Repeat exactly, and only, the lines from the one containing "This screenshot has width=956, height=610." through the last line of the data below.

(Collected data entries)
%%

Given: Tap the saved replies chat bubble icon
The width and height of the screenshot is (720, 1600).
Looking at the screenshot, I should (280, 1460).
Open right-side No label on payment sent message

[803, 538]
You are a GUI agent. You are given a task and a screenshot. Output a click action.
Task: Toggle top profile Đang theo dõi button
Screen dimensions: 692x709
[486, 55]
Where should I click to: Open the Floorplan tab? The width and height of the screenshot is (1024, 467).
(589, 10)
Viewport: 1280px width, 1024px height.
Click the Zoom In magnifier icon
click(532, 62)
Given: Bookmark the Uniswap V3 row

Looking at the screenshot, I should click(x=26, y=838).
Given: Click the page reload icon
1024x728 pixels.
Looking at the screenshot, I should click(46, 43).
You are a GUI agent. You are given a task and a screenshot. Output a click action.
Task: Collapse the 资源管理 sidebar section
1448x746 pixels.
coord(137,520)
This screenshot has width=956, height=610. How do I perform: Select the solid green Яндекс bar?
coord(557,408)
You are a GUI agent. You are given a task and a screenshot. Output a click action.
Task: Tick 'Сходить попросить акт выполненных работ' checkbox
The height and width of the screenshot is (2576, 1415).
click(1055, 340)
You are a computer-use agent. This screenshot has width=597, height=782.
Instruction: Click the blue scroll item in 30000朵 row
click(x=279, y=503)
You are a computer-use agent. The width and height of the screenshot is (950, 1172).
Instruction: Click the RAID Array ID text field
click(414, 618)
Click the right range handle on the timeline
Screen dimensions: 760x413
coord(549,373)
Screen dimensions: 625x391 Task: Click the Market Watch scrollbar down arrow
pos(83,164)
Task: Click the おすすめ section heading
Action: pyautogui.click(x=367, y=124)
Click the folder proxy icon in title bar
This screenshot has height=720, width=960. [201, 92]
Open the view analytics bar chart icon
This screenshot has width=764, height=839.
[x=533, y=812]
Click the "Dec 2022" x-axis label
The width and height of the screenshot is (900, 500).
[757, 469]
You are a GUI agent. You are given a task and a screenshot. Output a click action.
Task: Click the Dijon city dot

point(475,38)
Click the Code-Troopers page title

%%

=== Answer to the problem ===
This screenshot has width=956, height=610. How do I perform: Select the solid green Яндекс bar?
coord(557,408)
You are a GUI agent. You are given a task and a screenshot. Output a click action.
Task: Tick 'Сходить попросить акт выполненных работ' checkbox
The height and width of the screenshot is (2576, 1415).
click(1055, 340)
You are a computer-use agent. This screenshot has width=597, height=782.
Instruction: Click the blue scroll item in 30000朵 row
click(x=279, y=503)
You are a computer-use agent. The width and height of the screenshot is (950, 1172).
Instruction: Click the RAID Array ID text field
click(414, 618)
Click the right range handle on the timeline
Screen dimensions: 760x413
coord(549,373)
Screen dimensions: 625x391 Task: Click the Market Watch scrollbar down arrow
pos(83,164)
Task: Click the おすすめ section heading
Action: pyautogui.click(x=367, y=124)
Click the folder proxy icon in title bar
This screenshot has height=720, width=960. [201, 92]
Open the view analytics bar chart icon
This screenshot has width=764, height=839.
[x=533, y=812]
Click the "Dec 2022" x-axis label
The width and height of the screenshot is (900, 500).
[757, 469]
You are a GUI agent. You are given a task and a screenshot. Output a click action.
Task: Click the Dijon city dot

point(475,38)
Click the Code-Troopers page title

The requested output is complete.